KRL, I'll take slow and heavy to light and fast any day. What I want is a round that plows through bone and tissue and expends ALL of its energy in the body. That said, the 125-grain .357 is marvelously effective.
S/W-Lifer, You're correct in what you're thinking. Yes, the 9mm and .380 are the rounds I most often see on the autopsy table, but they're also the rounds that usually require multiple hits to make the kill. The standing joke in the morgue is to guess the caliber by looking at the x-rays. If multiple rounds show up on the x-rays more often than not it's a 9mm or .380 (or .32 or .25 or some mouse gun caliber). If only one round shows up, it could be an inordinately good hit with a .380 or 9mm, but more likely it's a .40 or .45.
Yes, the .380 and 9mm will do the job, but usually multiple hits are required as opposed to single hits with a .40 or .45.
Instead of individual replies to each of these questions, let me see if I can narrow some observations down into one long one. Forgive me if some of these have been in other posts, but they bear repeating.
First, ballistic gelatin, being all that's available for most bullet testing, is good as far as it goes but it's often far different from what we see in the morgue. A far more realistic scenario would be to dress up ballistic gelatin with a heavy coat of denim to mimic blue jeans, embed some bones obtained from a butcher shop, and throw in a few objects of varying densities to mimic organs. Try it again, and I think you'll see that this impressive wound cavity that's so often seen in ballistic gelatin goes down the tubes. The human body isn't just composed of one density as ballistic gelatin is, and the bullet does various things to various parts of the body as it passes through.
And that's why I think observations from a morgue are so important.
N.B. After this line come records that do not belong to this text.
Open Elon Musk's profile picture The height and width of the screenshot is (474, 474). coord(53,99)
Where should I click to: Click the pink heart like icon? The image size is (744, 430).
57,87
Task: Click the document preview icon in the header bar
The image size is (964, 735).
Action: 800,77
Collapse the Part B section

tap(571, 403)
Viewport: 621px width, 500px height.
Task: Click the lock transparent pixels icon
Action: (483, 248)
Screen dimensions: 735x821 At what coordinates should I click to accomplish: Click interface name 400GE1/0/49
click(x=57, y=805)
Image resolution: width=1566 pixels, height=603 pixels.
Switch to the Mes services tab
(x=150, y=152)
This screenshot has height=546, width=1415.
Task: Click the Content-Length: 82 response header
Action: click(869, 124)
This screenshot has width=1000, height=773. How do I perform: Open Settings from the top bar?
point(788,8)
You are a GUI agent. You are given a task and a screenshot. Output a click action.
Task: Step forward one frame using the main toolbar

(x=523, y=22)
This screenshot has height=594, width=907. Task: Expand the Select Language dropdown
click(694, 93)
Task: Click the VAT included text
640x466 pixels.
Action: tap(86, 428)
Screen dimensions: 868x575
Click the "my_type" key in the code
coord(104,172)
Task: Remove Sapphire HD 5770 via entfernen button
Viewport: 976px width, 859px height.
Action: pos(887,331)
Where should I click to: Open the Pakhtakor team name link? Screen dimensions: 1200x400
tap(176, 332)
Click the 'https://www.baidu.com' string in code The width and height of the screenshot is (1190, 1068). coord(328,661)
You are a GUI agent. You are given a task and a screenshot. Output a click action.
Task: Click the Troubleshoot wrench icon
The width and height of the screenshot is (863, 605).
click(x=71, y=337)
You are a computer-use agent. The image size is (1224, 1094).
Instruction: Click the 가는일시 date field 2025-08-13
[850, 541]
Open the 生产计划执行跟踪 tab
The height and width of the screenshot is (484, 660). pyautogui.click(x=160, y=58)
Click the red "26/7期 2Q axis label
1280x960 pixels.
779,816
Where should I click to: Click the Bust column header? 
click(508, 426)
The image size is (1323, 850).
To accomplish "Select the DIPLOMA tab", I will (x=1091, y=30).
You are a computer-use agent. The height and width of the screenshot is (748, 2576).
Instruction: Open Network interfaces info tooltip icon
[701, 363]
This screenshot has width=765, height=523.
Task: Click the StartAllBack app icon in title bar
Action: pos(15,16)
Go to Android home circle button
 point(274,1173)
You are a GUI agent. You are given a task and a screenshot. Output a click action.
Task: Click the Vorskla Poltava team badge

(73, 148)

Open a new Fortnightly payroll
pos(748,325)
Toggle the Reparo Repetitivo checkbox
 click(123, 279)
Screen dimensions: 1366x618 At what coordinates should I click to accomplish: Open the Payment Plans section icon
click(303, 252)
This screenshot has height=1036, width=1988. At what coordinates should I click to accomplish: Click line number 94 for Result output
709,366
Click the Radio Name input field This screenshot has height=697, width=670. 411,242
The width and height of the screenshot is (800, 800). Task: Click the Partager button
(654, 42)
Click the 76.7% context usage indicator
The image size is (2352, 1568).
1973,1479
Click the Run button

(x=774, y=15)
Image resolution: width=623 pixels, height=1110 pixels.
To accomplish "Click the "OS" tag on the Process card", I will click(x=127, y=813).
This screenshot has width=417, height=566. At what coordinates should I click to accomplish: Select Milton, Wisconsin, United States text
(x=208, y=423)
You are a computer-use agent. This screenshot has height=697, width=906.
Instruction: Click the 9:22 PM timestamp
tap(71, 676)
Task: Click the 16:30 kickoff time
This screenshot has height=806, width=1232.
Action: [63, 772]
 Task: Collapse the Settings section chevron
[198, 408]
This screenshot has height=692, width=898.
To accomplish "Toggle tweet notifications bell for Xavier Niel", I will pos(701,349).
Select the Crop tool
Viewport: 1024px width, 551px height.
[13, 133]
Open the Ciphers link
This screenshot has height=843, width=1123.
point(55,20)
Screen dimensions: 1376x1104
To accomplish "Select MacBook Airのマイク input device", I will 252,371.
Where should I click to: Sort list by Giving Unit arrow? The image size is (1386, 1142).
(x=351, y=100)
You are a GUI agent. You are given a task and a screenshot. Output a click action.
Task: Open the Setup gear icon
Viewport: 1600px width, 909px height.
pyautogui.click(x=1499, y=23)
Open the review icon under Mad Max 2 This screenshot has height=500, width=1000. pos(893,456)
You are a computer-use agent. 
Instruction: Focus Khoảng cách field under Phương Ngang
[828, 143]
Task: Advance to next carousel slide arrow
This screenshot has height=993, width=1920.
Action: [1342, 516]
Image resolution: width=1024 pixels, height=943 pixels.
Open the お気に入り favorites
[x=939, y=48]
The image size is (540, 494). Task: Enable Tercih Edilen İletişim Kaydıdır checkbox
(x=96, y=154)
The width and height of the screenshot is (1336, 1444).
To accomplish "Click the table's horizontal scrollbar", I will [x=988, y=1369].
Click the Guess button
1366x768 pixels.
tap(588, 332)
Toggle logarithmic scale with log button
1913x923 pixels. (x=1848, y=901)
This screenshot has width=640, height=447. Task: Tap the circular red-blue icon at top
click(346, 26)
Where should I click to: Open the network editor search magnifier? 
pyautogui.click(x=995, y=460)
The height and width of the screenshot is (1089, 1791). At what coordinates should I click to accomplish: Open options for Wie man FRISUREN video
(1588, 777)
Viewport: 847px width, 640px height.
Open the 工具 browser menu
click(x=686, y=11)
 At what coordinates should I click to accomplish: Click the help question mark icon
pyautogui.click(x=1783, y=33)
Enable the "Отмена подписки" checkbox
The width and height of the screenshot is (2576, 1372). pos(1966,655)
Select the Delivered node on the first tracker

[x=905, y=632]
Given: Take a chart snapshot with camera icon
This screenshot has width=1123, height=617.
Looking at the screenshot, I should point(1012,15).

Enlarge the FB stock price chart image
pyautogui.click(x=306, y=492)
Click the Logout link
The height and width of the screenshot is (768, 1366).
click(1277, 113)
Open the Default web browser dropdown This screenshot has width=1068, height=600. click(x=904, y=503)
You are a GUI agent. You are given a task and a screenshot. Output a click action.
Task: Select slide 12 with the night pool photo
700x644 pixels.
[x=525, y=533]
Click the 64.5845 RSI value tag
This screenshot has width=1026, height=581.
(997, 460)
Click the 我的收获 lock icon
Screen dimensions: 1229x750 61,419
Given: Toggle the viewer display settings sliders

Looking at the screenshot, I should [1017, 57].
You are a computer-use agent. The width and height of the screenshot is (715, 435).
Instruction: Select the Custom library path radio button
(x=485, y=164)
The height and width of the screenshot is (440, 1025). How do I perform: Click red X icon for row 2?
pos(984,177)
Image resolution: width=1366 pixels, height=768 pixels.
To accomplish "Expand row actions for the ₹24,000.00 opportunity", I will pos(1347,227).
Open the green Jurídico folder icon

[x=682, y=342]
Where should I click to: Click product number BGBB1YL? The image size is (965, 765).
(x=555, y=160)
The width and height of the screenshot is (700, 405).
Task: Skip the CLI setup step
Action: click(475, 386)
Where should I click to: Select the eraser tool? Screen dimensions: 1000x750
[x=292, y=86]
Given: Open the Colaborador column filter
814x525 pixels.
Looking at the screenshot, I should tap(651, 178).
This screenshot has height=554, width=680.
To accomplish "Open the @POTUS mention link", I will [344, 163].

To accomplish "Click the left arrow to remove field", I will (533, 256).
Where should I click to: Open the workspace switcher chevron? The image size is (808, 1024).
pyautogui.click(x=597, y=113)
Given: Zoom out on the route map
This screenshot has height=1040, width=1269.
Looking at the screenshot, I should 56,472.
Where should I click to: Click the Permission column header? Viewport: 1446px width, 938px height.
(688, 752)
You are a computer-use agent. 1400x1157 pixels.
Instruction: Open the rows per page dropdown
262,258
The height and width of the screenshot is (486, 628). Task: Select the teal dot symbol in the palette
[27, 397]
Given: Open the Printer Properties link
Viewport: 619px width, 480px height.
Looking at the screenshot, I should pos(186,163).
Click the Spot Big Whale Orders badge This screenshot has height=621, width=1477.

Day in and day out, I get to see what works and what doesn't. More than that, I get to see what the same caliber does with various bullets weights and designs and how it reacts to different parts of the body. The best of all are when the gangbangers use the mix and match technique and shoot a variety of bullets in the same magazine and these bullets wind up in the same victim shot from the same gun. Hardball and hollowpoints in the same body from the same gun give a great comparion on the effectiveness of each.
So let me give a few thoughts here. First, as you've pretty well guessed by now, I'm a big fan of the .40 and .45 for personal defense, and for the same reasons. They're both big, slow-moving bullets. Of the two, I think big is more important. As I've said before, I want something that will plow through bone and keep going, not skip off of it. I can't tell you how many times I've seen a .380 or 9mm strike bone on a well-placed shot and skip off in a non-vital direction, leaving the BG free to return fire. With the .40 and .45, this seldom happens. Bone is in the body for basically two reasons--to give support as with the legs and spinal column and to protect major organs, such as the ribs protecting the heart or the skull protecting the brain. Skip a bullet off a support bone, such as the leg, and the BG will keep shooting. Break it, like you generally do with a .40 or .45, and the BG is going to hit the pavement and your chances of survival increase dramatically. It's the same with a shot to the chest. Skip a 9mm off the sternum (breastbone) and the fight continues; plow through the sternum with a .45 and, trust me, the fight is over. I'm just convinced that all things being equal, bigger is better when it comes to bullet size.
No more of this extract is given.